## WHAT IS REQUIRED
From the records below, pull out every line that contains the word "Open" and copy each one in full.

## MATERIAL SHOWN
_ _ _ _ _ _ _

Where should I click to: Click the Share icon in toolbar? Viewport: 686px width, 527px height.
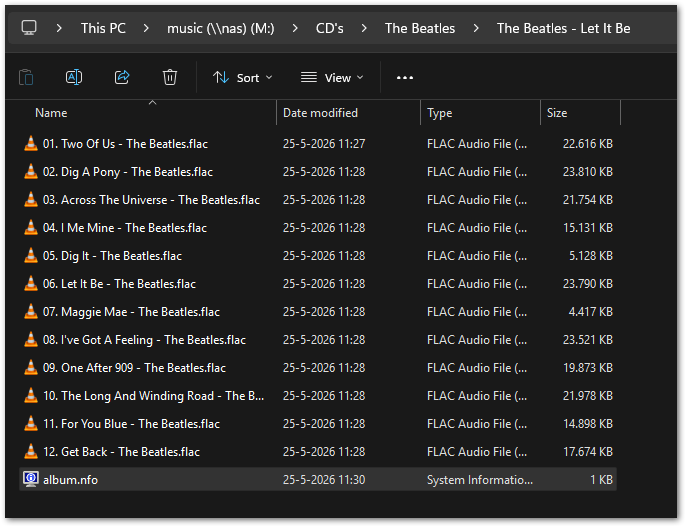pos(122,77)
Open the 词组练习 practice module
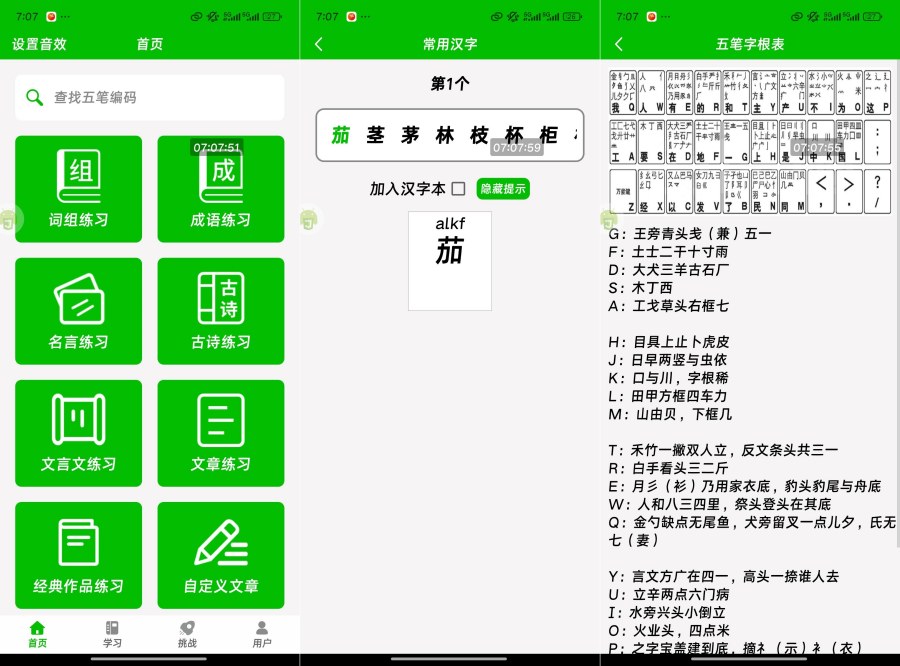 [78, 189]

_ _ _ _ _ _ _

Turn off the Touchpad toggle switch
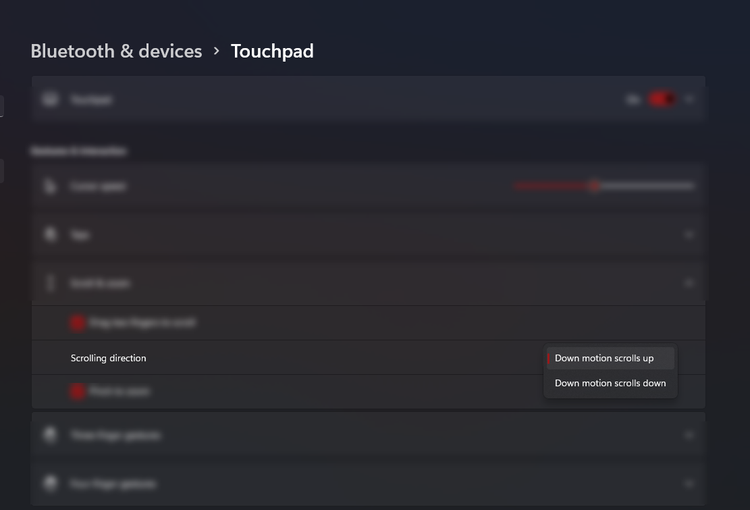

_ _ _ _ _ _ _

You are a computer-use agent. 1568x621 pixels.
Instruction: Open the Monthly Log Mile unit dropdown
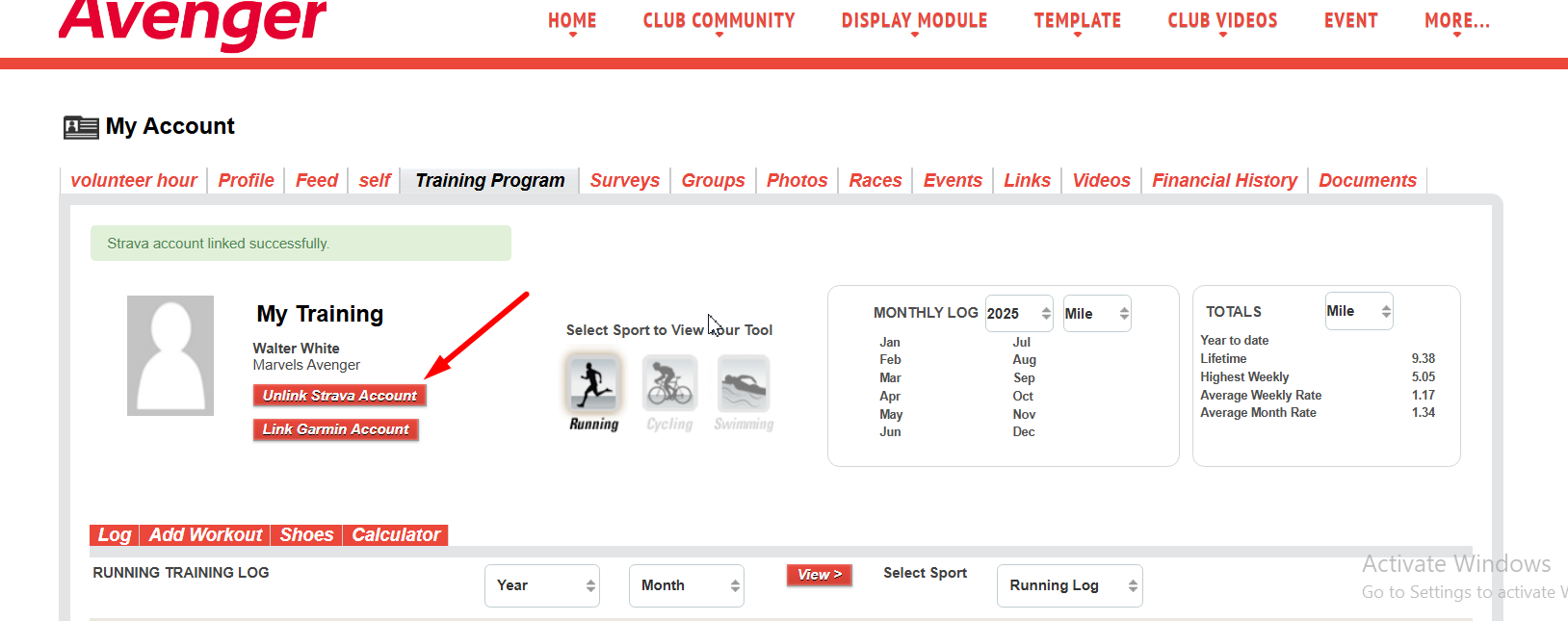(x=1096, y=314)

_ _ _ _ _ _ _

## FINAL RESULT
Open the 词组练习 practice module
Instruction: Open the Monthly Log Mile unit dropdown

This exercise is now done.